What to produce: Look below for the line with "Task: Select size 44 2/3" and the line with "This screenshot has height=668, width=376."; repeat exactly those two lines and all lines between them, but no pictures.

Material for this task:

■ ■ ■ ■ ■ ■ ■

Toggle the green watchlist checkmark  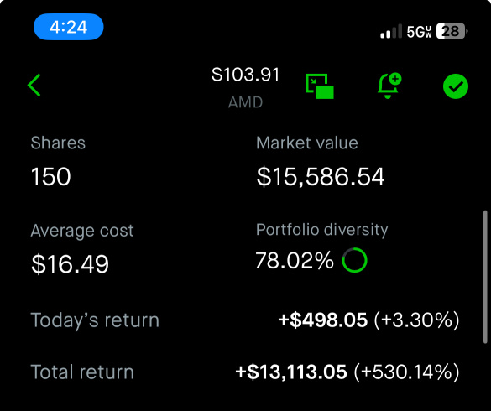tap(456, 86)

■ ■ ■ ■ ■ ■ ■

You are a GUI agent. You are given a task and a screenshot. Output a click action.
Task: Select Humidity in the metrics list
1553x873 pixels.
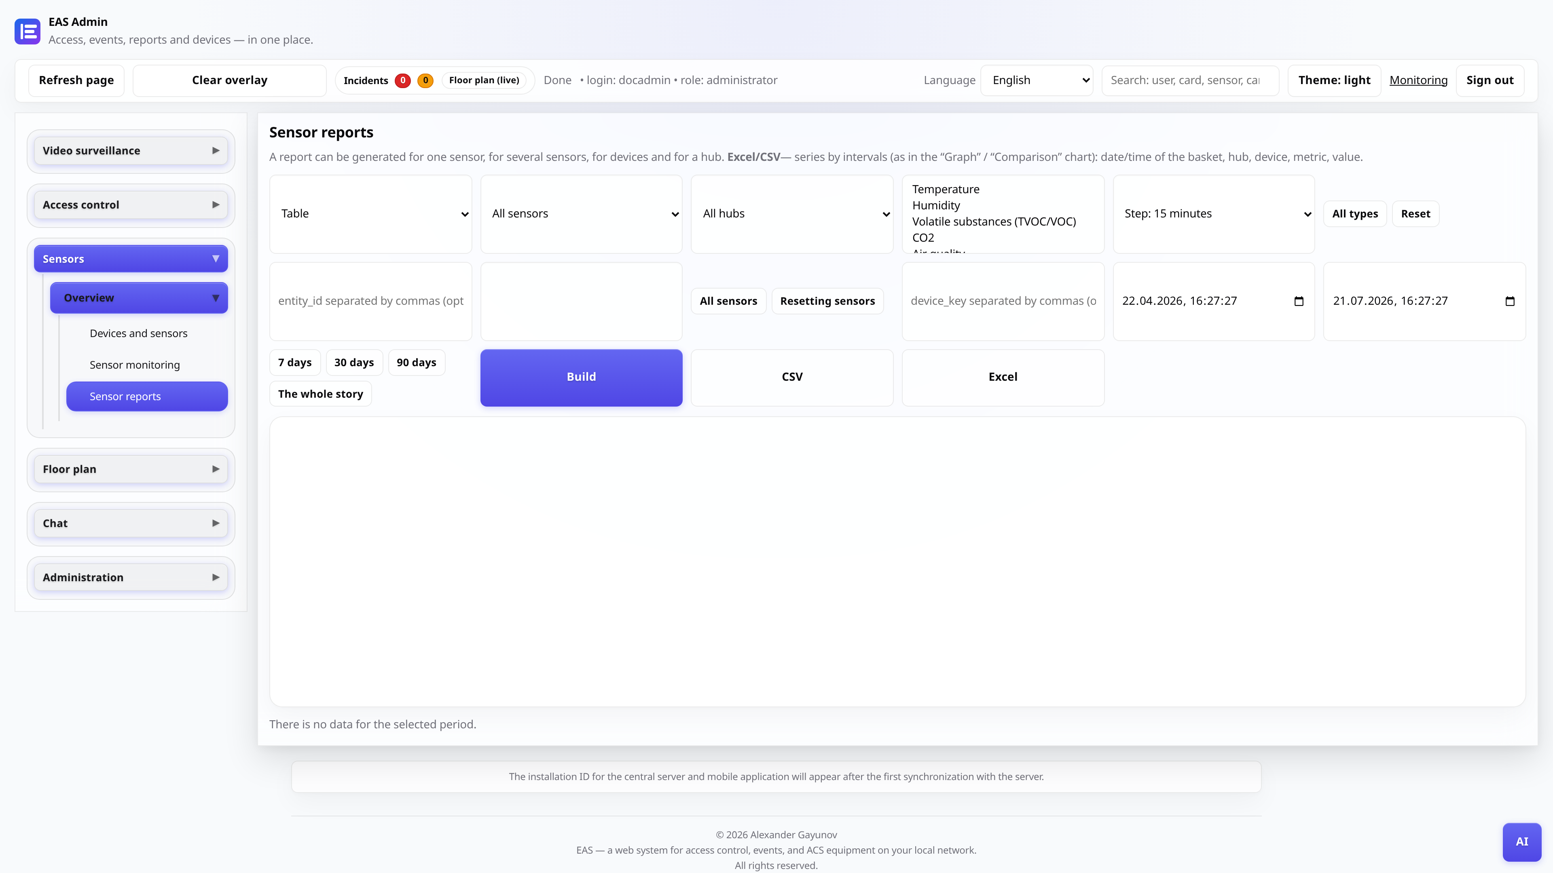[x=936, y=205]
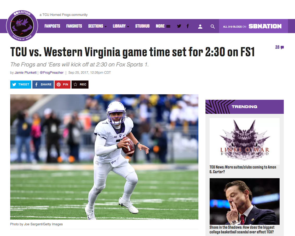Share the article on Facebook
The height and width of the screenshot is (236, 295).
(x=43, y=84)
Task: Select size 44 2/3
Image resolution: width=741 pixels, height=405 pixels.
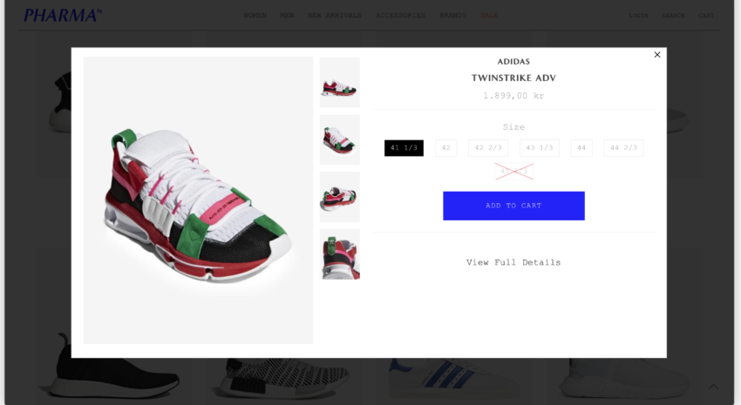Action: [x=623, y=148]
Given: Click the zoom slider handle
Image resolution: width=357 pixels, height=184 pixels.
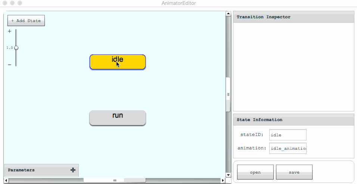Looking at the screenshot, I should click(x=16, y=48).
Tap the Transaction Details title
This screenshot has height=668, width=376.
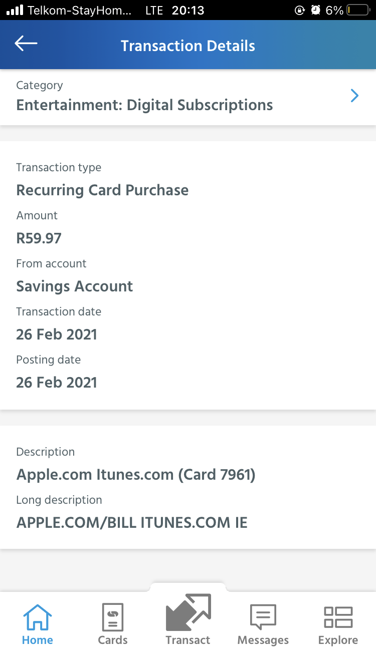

■ ■ ■ ■ ■ ■ ■

Reply:
Task: Select size 44 2/3
Image resolution: width=741 pixels, height=405 pixels.
Action: [x=623, y=148]
Given: Click the zoom slider handle
Image resolution: width=357 pixels, height=184 pixels.
Looking at the screenshot, I should click(x=16, y=48).
Tap the Transaction Details title
This screenshot has height=668, width=376.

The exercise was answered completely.